Another of Sassoon’s career highlights was his revolutionary ‘Five-Point Cut’ debuted by 1960s top model Grace Coddington, who would go on to become the fashion director of US Vogue. The original version of this quintessential cut was a snug, sleek helmet with a W cut at the nape of the neck and a pointed spike in front of each ear.
“He didn’t create it for me; he created it on me,” Coddington said in 2012. “It was an extraordinary cut; no one has bettered it since. And it liberated everyone. You could just sort of drip-dry it and shake it.”
“He changed the way everyone looked at hair,” she recalled. “Before Sassoon, it was all back-combing and lacquer; the whole thing was to make it high and artificial. Suddenly you could put your fingers through your hair!”

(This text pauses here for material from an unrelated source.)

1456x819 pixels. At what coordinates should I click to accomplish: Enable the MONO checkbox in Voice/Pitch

In 1965 Sassoon opened his first New York City salon, on Madison Avenue, and within five years he had opened salons in Toronto and Beverly Hills, as well as his first hairdressing school, in London. By the early 1970s, Sassoon had moved permanently to Los Angeles and had achieved rock star status in both the UK and North America. He became a business pioneer and by the mid-1970s had 14 different salons and three schools in the US, Canada, Britain and Germany. But Sassoon had bigger aspirations, and slowly began passing the management of his various hair salons over to an assistant.
Putting down the scissors
In 1973, Sassoon was set to launch a line of hair-care products. The shampoos, conditioners and other products were famously sold in television commercials featuring a woman with a lustrous head of hair and the debonair Sassoon at her side, declaring the slogan, “If you don’t look good, we don’t look good.”

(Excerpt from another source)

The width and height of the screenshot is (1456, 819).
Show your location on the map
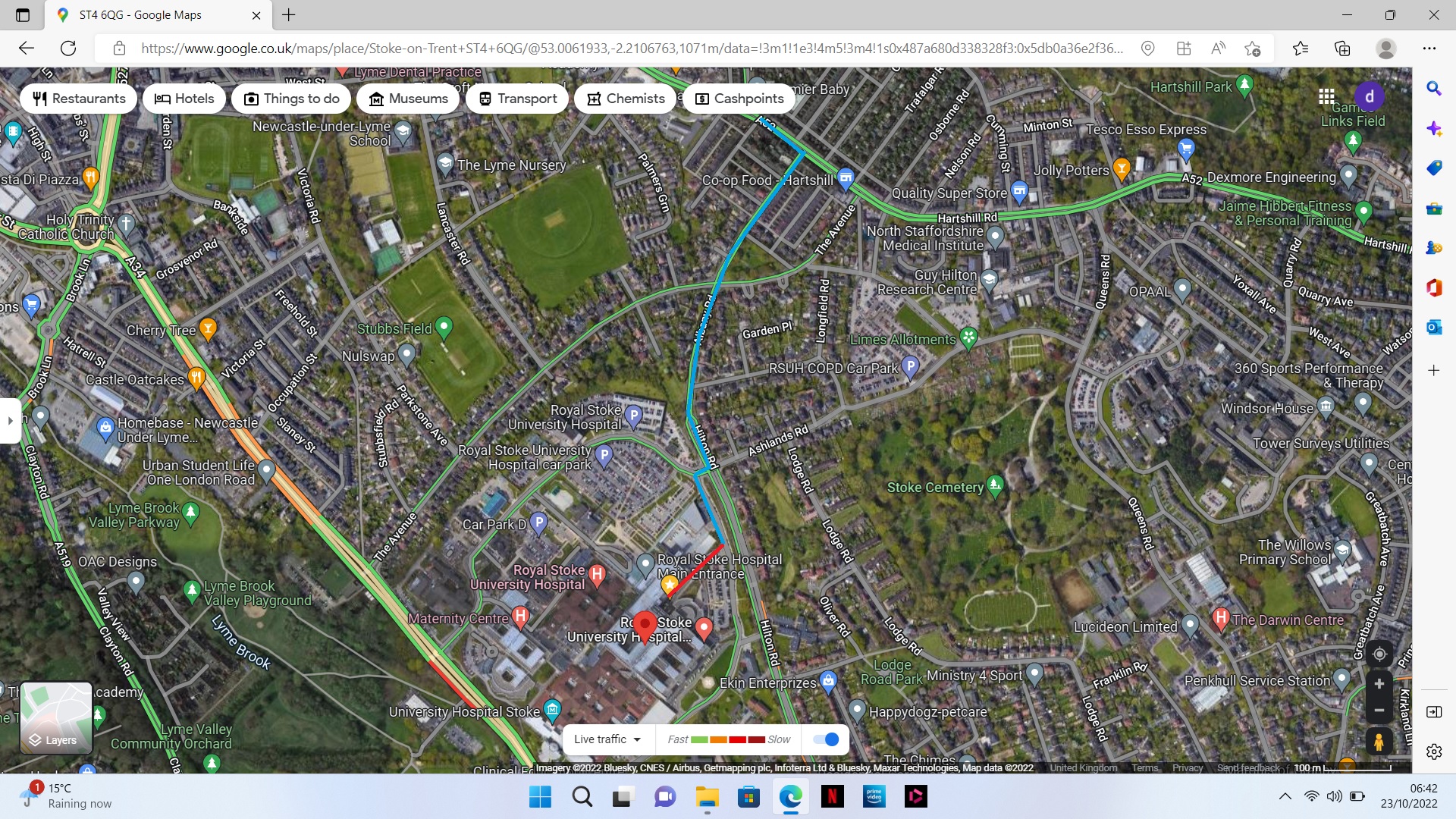(1379, 654)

By 1975 he had more or less stopped cutting hair, although he regularly appeared in the TV commercials for his successful hair-care range. Sales reached more than $100 million annually before he sold the company in 1983 (he remained involved as a consultant for a number of years but by 2004, it was reported that Sassoon was no longer associated with the brand that bears his name).
After the sale of his business interests in 1983, Sassoon devoted himself to philanthropy, spending the next few years focused on a variety of projects, most notably founding a centre for the study of anti-Semitism at the Hebrew University of Jerusalem.
There was A Year of Beauty & Health, the health-focused book he co-wrote with his second wife, Canadian actress Beverly Adams. He even – briefly – had his own American television talk show, Your New Day (1980), with a characteristically upbeat emphasis on self-improvement.
Besides his philanthropy, in the last two decades of his life, Sassoon focused on his marriage to Rhonda “Ronnie” Sassoon, the woman he married in 1992. It was his fourth marriage. (His first marriage, in 1956 to Elaine Wood, his salon receptionist, ended in divorce in 1963. Four years later he married Adams, and they had two sons and two daughters – the eldest, Catya, tragically died in 2002 from a drug-induced heart attack. Sassoon and Adams divorced after 13 years of marriage and Sassoon married his third wife, fashion model Jeanette Hartford-Davis in 1983, although they divorced soon after.)
In June 2011, it was reported that Sassoon had been diagnosed with leukemia two years earlier. He died the next year, on May 9, 2012, in the presence of family members at his home in Bel Air, Los Angeles. He was 84. His death was originally reported to be a result of natural causes, but later reported to have been a result of his leukemia.
Years after his death, Vidal Sassoon’s name lives on through his worldwide salons and training academies. After an incredible life, the legendary hairdresser earned his place in history.